As life is still a bit challenging at the moment, many of us have taken refuge in books. The great thing about them is that they are relatively cheap, portable around the house, and can come in different formats. Hardbacks and paperbacks can be bought for a variety of prices online or from lots of shops including supermarkets and charity shops, borrowed or discovered lurking in dark corners (or is that just my house?). Ebooks allow font sizes to be increased and can carry a lot of books for those who choose that format. For some audio books can provide an opportunity to “read” even when sight is a problem, but are also a good choice while doing other things (including falling asleep).

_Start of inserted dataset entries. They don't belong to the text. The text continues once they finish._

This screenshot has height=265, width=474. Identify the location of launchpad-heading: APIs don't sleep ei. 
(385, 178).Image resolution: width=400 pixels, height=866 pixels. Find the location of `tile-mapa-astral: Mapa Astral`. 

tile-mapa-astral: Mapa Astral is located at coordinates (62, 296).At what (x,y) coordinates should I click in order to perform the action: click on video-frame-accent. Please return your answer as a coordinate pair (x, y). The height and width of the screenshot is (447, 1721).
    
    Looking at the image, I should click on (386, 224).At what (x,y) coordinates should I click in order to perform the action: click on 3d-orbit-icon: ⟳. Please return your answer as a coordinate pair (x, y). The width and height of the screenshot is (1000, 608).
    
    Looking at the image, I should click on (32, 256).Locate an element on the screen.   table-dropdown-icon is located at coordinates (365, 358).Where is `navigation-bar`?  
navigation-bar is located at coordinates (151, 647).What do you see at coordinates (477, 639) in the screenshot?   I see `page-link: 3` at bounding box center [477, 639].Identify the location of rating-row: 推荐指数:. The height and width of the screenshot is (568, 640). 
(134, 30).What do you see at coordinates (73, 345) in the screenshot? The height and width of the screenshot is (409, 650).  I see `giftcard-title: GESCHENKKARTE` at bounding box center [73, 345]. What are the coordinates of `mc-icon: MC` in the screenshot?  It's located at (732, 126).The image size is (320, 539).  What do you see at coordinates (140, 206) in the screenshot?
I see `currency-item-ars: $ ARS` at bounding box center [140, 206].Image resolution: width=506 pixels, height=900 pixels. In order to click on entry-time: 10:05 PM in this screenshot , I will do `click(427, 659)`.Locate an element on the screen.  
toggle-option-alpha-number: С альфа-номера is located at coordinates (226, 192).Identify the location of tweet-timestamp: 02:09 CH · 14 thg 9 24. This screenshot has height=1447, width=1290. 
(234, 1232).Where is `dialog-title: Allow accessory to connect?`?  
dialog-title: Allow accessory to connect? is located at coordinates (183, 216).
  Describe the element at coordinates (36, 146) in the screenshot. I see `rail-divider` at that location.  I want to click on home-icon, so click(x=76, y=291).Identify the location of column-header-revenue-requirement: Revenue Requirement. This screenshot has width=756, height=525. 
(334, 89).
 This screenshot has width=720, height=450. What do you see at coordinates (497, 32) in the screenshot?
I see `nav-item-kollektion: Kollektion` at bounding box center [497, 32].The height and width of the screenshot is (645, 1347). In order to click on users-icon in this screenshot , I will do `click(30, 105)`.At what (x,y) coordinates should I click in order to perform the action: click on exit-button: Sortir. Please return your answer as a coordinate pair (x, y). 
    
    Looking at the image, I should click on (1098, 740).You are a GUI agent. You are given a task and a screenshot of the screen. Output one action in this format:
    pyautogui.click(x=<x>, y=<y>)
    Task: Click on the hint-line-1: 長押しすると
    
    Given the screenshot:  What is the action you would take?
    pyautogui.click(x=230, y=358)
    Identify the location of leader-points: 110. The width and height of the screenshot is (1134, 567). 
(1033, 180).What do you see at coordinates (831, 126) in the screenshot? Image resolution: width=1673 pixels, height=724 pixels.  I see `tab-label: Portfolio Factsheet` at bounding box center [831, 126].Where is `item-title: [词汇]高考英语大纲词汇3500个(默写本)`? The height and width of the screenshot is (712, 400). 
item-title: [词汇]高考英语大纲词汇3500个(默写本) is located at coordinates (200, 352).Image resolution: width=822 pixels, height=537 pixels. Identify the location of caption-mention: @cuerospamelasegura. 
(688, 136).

Some avid Bookworms have already worked their way through to next February, but I thought some of us may appreciate another look at the list
Monday 12 October Music and Silence by Rose Tremain
Monday 9 November
A Short History of Tractors inUkrainian by Marina Lewycha
Monday 14 December Santa Klaus Murder by Mavis Doriel Hay
Monday 11 January Excellent Women by Barbara Pym
Monday 8 February Atonement by Ian McEwan
I thought that I would assemble a list of books that would appeal to everyone – those who are avid readers and Bookworm stalwarts, and those just in search of something to read!
Books that have been televised with great success include the wonderful James Herriot tales of life as a Yorkshire vet. They begin with “If Only They Could Talk” (1970) as the young James arrives to begin work.
For those who love Yorkshire and amusing books, Jack Sheffield has written a series of books set in primary schools, beginning with “Teacher, Teacher!” (2004) – there are thirteen in the series!
While going outside and meeting people has been difficult, I have been rediscovering some twentieth century classics. These include the Regency novels of Georgette Heyer, an acquired taste admittedly, but very funny and distracting. “These Old Shades” (1926) is an interesting starting place. Some classic thrillers which I enjoyed with female leads are written by Mary Stewart – a good one to begin with is “Madam, Will You Talk?” (1955) which has just been dramatised on Radio 4.
Gerald Durell’s recently televised books begin with “My Family and Other Animals” (1956) which we did in Book Group – and there are several others which are very funny!
Finally, for those up for a challenge “A Suitable Boy” (1993) is a book to live with for several months. I did read it, and really enjoyed it. For those who watched the television version it will be easier to visualise; I found it an amazing experience. Another series which I loved was Paul Scott’s “The Raj Quartet” which begins with “The Jewel in the Crown” (1966), set in the last days of Empire – and is available in separate books which is less daunting. (Also available on DVD)
I hope the above has given you some ideas of books to read. It’s great finding an author with a good back list, or the beginning of a great series. I managed to persuade some of the group to read the Poldark series – all twelve books – so it is worth floating the ideas!!